About this time I was becoming restless. The year before and every year before that I had been peaceful, but this year I was growing, my fingers lengthening and straining against their gold
nets. As the childish lines of my body were forced into curves, my mind began to writhe; it was as if some unseen hand was nudging me, magicking me into a shape that was not my own. I kept asking
for a kitten of my own to play with, even though my parents always said it might hurt me. Poisonous feelings rushed through me with no warning. Greed, when there was nothing I lacked. Anger, when I
had nothing to resent. Despair, when I was the luckiest girl in the world.
I thought I knew every room in the castle, having spent my childhood wandering up and down its many staircases, taking the freedom of each scullery, gallery or bedchamber. But one day I was out
in the rose garden playing with my golden hoop for lack of anything else to do when I looked back at the tall grey tower and realized that I had never been up there.
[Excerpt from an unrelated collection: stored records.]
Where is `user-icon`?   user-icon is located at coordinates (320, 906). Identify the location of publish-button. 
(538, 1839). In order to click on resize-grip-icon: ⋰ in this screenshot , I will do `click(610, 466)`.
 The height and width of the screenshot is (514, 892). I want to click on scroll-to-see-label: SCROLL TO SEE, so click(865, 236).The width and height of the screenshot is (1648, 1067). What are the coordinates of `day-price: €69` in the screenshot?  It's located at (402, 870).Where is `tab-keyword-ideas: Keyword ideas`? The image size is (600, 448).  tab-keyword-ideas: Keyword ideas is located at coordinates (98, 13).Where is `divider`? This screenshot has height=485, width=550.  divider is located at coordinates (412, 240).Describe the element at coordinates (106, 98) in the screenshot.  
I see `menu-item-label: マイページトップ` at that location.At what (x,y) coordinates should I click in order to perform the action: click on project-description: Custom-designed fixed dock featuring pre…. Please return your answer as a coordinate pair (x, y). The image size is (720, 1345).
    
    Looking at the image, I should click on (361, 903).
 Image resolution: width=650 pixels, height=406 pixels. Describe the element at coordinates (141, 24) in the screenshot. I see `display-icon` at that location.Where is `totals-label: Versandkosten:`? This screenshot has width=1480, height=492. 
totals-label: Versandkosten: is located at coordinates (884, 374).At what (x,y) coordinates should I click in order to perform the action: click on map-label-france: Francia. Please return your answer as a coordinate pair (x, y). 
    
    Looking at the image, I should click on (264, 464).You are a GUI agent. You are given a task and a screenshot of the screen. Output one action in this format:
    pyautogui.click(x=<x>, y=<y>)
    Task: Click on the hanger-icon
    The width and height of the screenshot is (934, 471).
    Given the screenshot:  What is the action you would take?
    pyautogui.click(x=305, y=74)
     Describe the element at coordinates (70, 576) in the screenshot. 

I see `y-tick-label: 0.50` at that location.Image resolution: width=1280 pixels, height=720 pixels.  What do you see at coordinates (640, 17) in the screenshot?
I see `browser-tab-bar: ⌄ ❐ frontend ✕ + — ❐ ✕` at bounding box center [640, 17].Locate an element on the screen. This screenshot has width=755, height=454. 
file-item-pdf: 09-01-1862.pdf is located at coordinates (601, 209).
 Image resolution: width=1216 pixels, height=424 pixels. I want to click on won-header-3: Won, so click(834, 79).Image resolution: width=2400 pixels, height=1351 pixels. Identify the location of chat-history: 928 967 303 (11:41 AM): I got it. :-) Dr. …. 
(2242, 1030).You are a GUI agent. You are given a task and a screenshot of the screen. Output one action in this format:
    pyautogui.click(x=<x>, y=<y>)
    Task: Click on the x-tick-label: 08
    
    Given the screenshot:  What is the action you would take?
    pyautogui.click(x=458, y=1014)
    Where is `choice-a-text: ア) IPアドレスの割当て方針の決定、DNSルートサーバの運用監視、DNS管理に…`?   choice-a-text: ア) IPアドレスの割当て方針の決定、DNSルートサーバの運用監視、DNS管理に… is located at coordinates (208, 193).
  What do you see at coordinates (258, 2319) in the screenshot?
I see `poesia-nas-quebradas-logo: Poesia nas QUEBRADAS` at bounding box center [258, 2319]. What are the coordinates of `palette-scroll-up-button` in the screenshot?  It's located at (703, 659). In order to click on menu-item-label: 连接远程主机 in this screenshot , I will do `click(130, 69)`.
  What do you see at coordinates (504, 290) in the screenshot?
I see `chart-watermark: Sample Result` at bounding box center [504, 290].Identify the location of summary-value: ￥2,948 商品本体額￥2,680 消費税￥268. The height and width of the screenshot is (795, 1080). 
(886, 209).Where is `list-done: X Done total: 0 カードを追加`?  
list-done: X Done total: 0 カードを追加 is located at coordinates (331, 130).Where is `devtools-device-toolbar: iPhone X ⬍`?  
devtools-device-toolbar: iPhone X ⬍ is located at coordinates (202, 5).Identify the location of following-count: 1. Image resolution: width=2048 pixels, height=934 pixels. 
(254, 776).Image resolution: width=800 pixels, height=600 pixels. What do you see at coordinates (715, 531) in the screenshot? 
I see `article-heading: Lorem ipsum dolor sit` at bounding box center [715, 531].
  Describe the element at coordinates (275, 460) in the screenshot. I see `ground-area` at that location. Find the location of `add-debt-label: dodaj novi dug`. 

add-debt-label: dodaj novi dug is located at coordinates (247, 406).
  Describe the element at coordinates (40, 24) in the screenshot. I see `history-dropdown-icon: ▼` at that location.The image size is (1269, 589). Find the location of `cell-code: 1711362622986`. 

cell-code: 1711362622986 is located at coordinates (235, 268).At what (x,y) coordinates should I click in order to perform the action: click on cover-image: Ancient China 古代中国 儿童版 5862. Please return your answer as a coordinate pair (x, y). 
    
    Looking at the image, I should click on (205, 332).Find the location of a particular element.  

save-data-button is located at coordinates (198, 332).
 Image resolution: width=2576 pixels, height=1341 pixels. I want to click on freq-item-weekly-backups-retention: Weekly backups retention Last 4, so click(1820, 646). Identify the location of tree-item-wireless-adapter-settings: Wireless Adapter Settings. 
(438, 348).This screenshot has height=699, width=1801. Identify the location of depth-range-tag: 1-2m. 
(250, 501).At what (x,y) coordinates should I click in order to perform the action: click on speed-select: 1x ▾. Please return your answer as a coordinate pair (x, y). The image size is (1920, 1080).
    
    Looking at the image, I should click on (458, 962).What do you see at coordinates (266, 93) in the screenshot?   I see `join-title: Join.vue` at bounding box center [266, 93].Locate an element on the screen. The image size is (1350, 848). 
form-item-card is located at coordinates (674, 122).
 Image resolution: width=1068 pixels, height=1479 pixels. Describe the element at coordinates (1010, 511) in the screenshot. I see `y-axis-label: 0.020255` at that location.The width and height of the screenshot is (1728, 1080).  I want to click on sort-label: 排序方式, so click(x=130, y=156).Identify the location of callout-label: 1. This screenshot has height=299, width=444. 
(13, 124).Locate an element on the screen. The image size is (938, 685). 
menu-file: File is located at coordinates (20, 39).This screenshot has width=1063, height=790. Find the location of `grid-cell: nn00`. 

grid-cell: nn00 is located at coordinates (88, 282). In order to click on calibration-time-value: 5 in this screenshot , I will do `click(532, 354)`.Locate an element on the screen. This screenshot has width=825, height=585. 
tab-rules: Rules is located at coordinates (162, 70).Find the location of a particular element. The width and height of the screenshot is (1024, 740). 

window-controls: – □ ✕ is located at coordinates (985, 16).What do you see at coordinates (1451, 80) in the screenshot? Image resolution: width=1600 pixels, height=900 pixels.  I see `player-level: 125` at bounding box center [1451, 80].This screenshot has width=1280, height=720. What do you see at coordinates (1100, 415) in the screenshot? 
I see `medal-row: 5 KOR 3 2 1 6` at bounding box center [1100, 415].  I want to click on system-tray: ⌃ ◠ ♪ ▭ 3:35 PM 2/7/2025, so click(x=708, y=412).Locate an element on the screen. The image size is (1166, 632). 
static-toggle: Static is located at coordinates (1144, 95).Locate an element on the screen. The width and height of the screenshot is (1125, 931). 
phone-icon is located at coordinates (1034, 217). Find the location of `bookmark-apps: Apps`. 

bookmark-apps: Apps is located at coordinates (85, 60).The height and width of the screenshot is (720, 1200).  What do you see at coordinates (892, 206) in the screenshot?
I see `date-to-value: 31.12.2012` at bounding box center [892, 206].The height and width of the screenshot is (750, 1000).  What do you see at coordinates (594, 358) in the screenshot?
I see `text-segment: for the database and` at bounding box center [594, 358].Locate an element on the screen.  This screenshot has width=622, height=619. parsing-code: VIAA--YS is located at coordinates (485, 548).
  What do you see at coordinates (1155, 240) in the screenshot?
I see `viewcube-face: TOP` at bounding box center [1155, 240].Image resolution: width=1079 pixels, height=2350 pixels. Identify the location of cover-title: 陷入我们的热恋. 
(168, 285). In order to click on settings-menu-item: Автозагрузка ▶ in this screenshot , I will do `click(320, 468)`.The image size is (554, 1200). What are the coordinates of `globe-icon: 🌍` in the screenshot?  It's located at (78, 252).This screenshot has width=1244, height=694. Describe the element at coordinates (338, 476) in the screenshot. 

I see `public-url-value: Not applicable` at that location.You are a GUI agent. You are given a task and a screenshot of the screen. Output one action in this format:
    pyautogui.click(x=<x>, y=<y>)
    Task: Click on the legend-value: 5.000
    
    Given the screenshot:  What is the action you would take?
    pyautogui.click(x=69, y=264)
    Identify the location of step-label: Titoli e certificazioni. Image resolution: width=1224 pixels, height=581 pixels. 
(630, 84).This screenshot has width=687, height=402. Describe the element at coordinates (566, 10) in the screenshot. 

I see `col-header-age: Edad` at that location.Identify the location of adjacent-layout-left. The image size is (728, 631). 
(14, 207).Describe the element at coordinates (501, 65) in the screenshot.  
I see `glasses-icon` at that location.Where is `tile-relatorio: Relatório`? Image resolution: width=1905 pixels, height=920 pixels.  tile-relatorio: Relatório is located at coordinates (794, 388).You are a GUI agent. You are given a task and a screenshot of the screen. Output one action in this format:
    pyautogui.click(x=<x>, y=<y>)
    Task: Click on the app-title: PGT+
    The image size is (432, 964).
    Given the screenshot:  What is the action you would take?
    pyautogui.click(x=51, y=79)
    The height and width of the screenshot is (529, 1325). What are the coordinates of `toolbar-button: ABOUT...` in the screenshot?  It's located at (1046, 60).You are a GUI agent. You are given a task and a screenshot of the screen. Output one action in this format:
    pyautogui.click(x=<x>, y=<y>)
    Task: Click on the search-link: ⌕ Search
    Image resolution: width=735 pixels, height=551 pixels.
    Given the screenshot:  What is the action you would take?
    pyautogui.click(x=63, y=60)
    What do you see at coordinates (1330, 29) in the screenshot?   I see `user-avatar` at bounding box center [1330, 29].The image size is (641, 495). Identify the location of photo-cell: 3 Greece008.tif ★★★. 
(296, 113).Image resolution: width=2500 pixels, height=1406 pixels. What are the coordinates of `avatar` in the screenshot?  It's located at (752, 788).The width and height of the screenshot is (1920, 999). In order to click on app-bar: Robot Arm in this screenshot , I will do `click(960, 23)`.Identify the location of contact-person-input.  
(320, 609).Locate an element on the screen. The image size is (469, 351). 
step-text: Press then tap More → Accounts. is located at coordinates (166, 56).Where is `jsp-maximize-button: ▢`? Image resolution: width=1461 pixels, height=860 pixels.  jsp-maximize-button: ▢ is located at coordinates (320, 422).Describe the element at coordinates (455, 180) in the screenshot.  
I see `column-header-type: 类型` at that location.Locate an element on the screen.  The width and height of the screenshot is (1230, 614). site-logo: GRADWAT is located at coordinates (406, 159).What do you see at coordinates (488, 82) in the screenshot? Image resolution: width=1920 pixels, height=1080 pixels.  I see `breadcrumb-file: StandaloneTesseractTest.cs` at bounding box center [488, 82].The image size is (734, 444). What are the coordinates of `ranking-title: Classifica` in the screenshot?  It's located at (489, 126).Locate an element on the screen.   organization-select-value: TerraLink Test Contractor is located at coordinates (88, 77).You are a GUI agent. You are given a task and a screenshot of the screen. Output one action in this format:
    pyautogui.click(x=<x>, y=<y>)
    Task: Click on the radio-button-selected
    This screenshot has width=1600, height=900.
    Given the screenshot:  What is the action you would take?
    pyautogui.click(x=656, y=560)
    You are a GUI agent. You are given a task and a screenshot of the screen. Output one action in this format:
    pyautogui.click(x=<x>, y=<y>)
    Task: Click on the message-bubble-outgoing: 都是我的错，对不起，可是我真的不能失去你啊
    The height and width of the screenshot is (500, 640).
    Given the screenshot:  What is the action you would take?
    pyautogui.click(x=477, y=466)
No door was locked against me,
but I had never found a staircase that led to the tower. Its narrow windows seemed to wink at me.
When one evening after dinner I asked my mother to take me up to the tower, my parents looked at each other. It’s all shut up there, my father said; it’s not safe. Come here, said my
mother, I’ll tell you a story instead. She bent down and took me on her lap, though my feet almost touched the floor.
The only stories were family stories, and they were all the one story. As my mother told it, I could see it unfolding like a dusty tapestry, silted up with memory. How my great-grandmother had
long fair hair and married a prince and had five children and lived happily ever after in this very manor house. How my great-great-aunt embroidered cloth of gold and married a duke and had four
children and lived happily ever after across the mountains. How my grandmother had deep blue eyes and married an earl and had three children and lived happily ever after in this very manor house.
How my great-aunt danced like a sparrow and married a baron and had two children and lived happily ever after across the seas. How my mother married my father and had me.